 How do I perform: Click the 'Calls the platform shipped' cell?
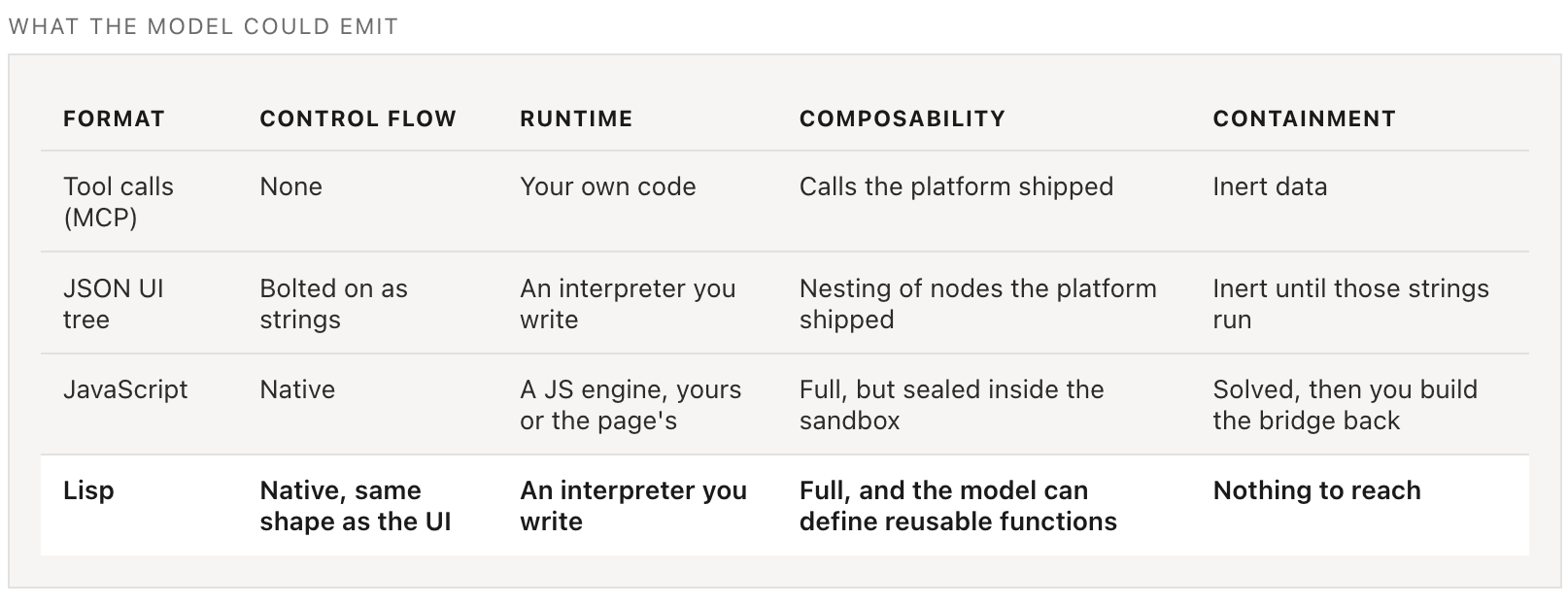click(956, 186)
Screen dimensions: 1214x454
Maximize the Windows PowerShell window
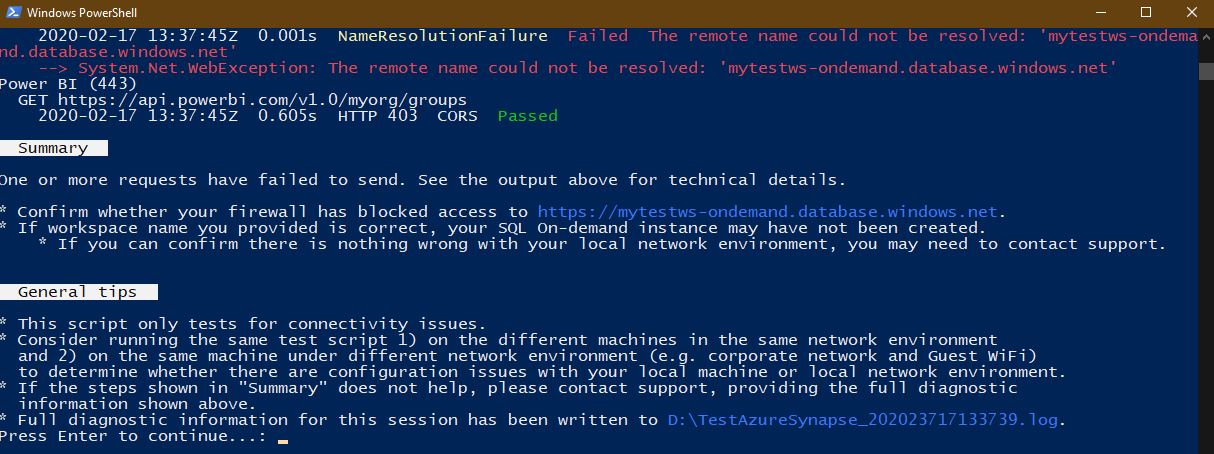click(x=1145, y=13)
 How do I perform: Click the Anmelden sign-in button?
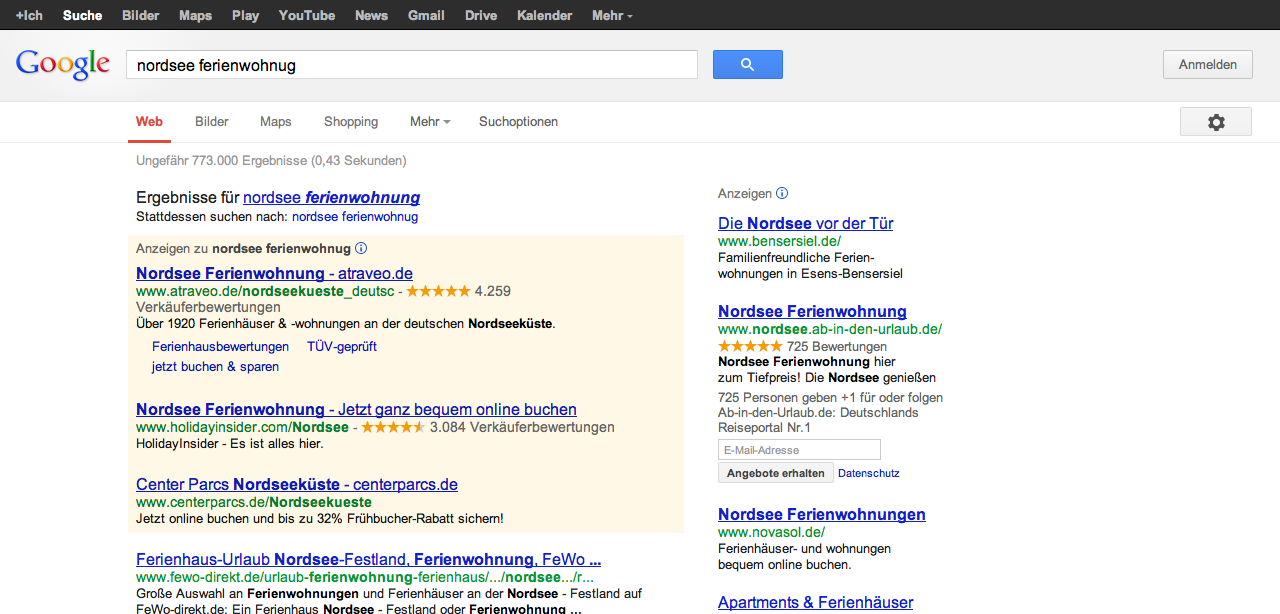[1207, 65]
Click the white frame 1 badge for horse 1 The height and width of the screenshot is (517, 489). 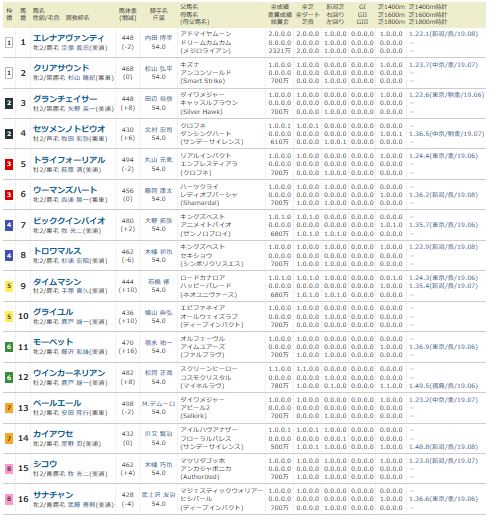[x=9, y=42]
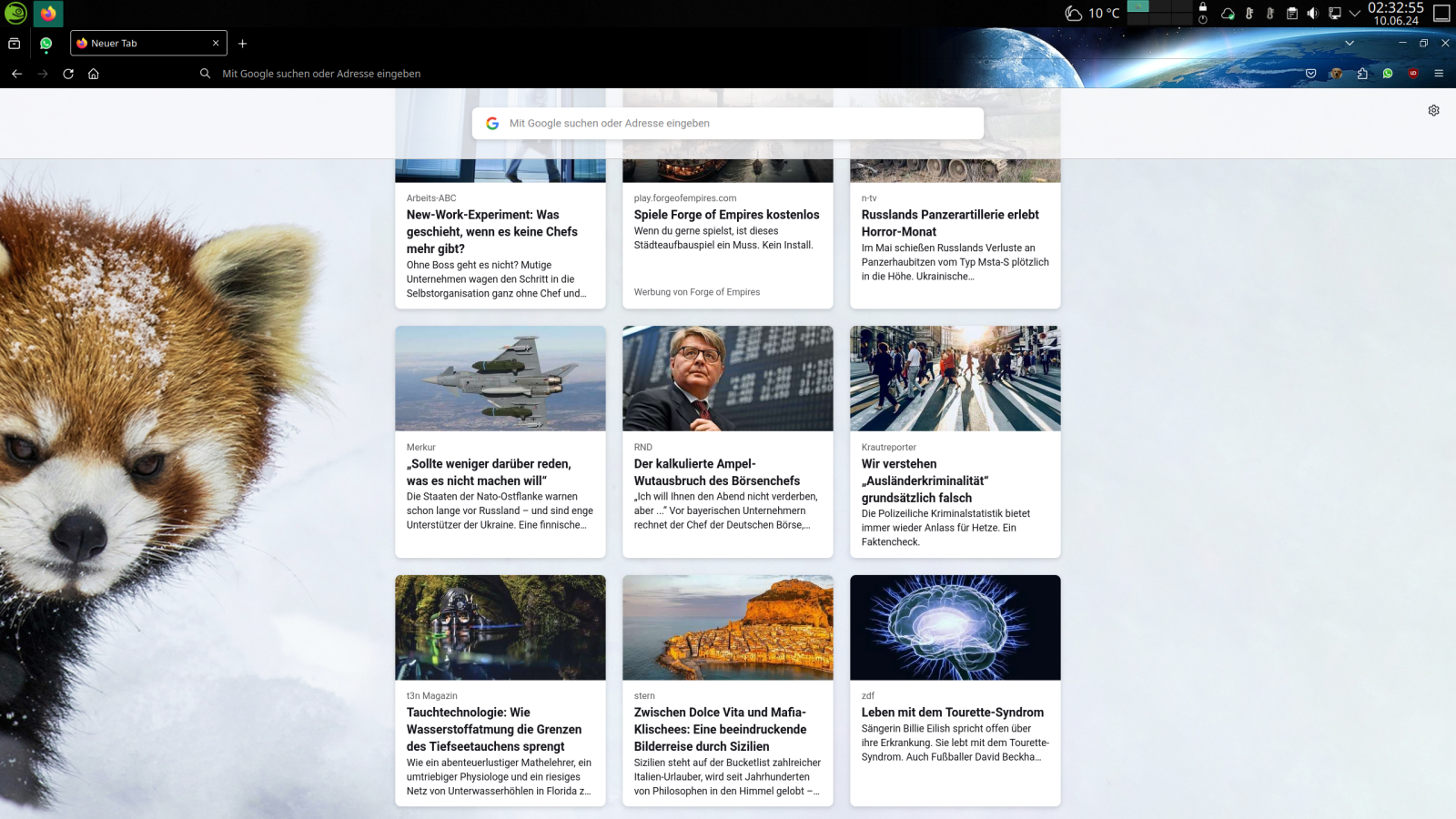This screenshot has height=819, width=1456.
Task: Expand the list all tabs dropdown
Action: click(1350, 43)
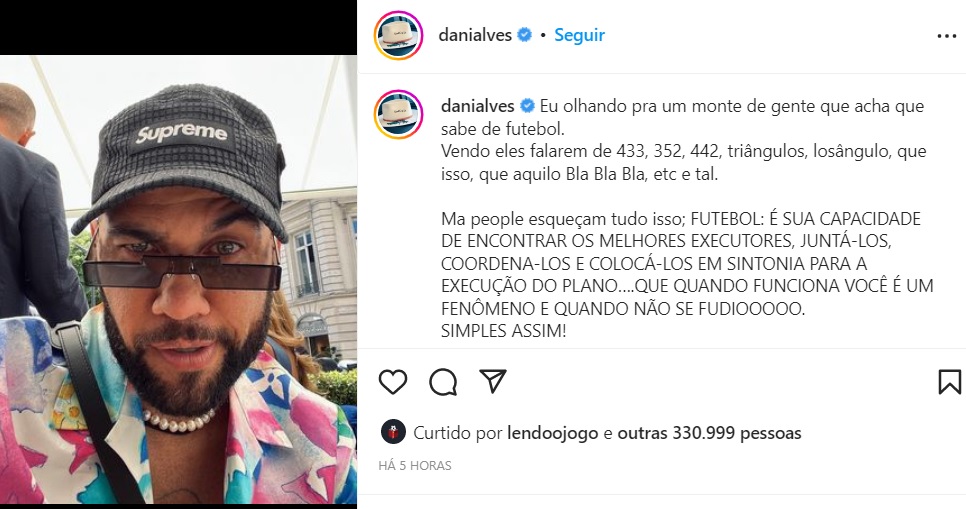
Task: Click danialves avatar beside the caption
Action: pyautogui.click(x=398, y=115)
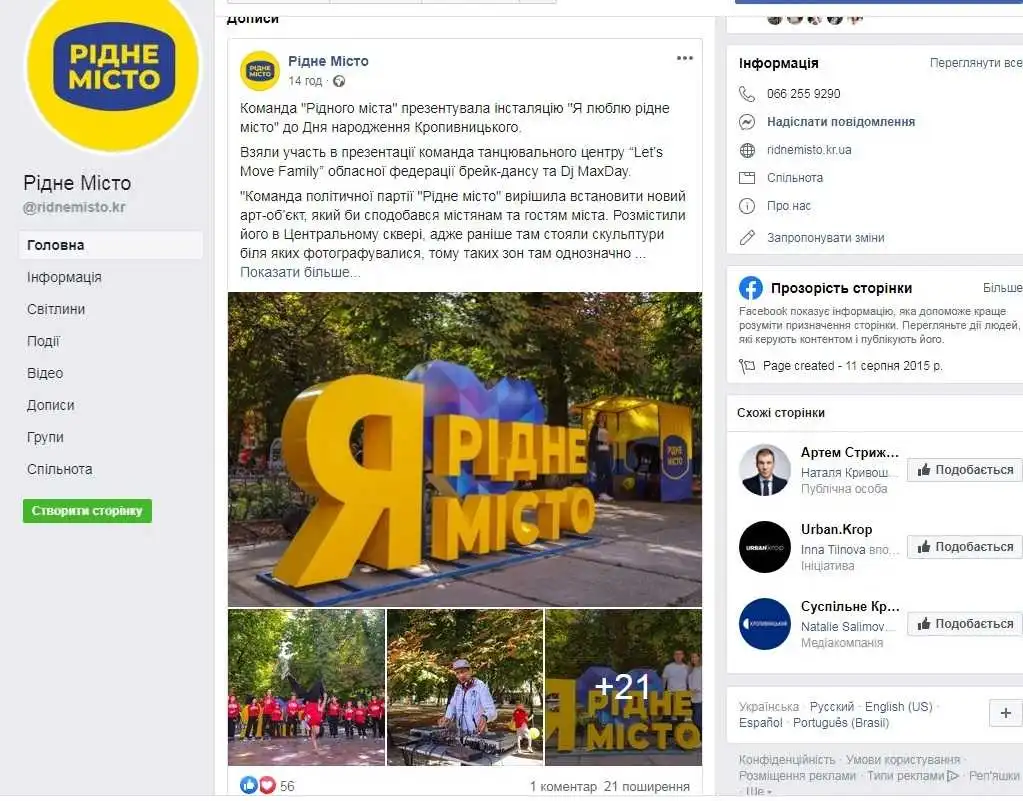Click the pencil icon for Запропонувати зміни
1023x801 pixels.
[x=747, y=237]
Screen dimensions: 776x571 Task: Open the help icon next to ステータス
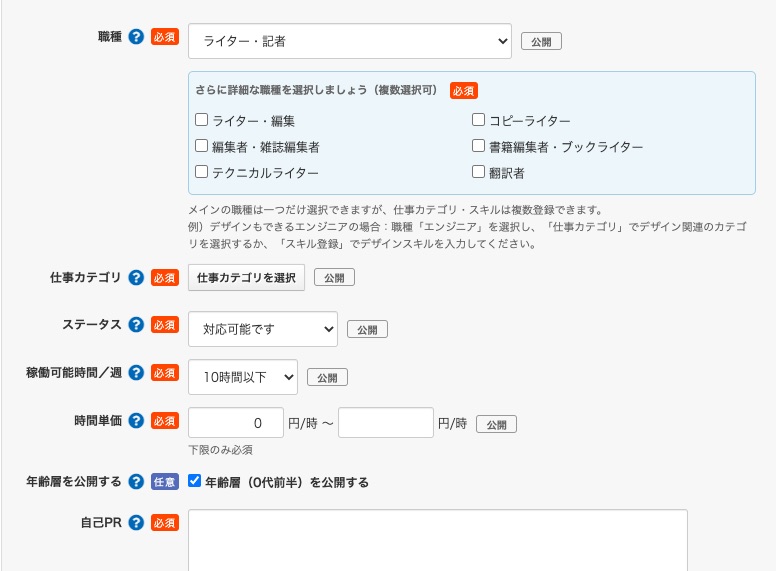[x=137, y=325]
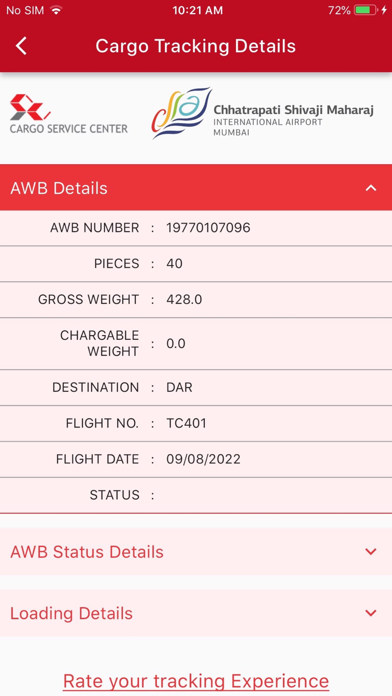Select the AWB number 19770107096
The width and height of the screenshot is (392, 696).
point(208,228)
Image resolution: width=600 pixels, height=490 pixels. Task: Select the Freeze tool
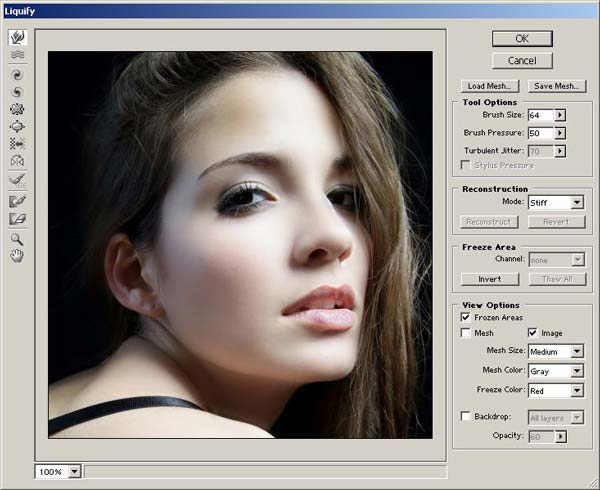pyautogui.click(x=17, y=201)
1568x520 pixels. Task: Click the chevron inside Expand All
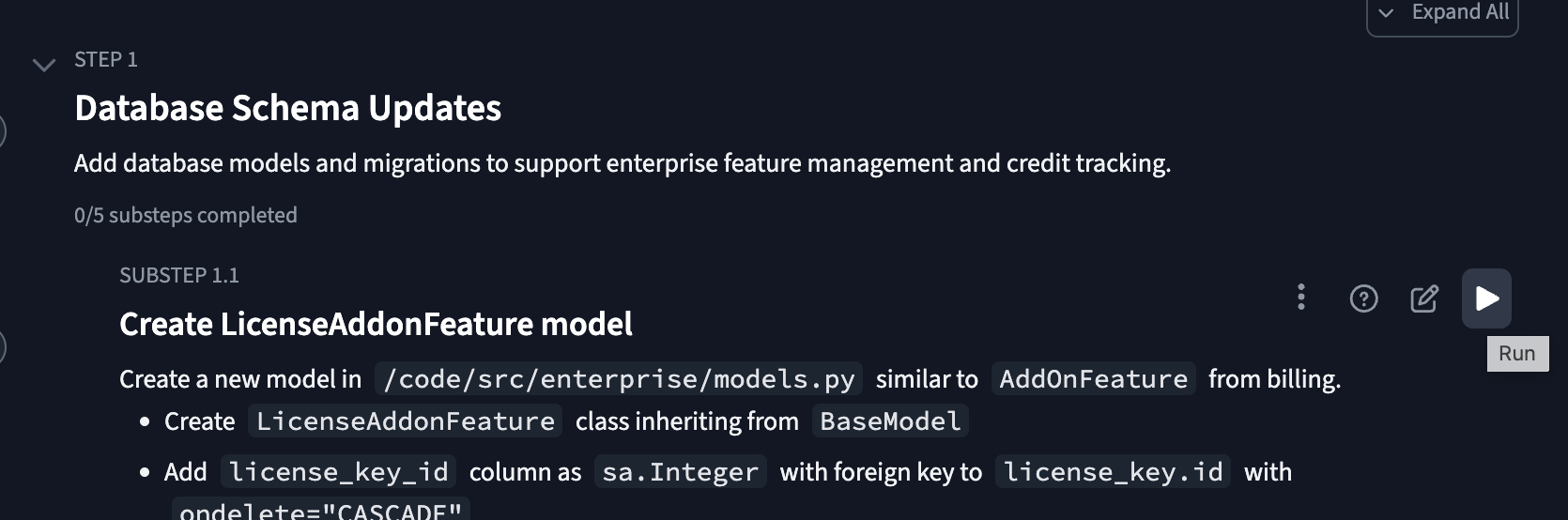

Problem: Please write out, word for word, only the lines from the one holding "Image resolution: width=600" through the end of the records above, with both end lines included and the pictures dropped.

Solution to this problem:
Image resolution: width=600 pixels, height=490 pixels. Task: Select the Freeze tool
pyautogui.click(x=17, y=201)
1568x520 pixels. Task: Click the chevron inside Expand All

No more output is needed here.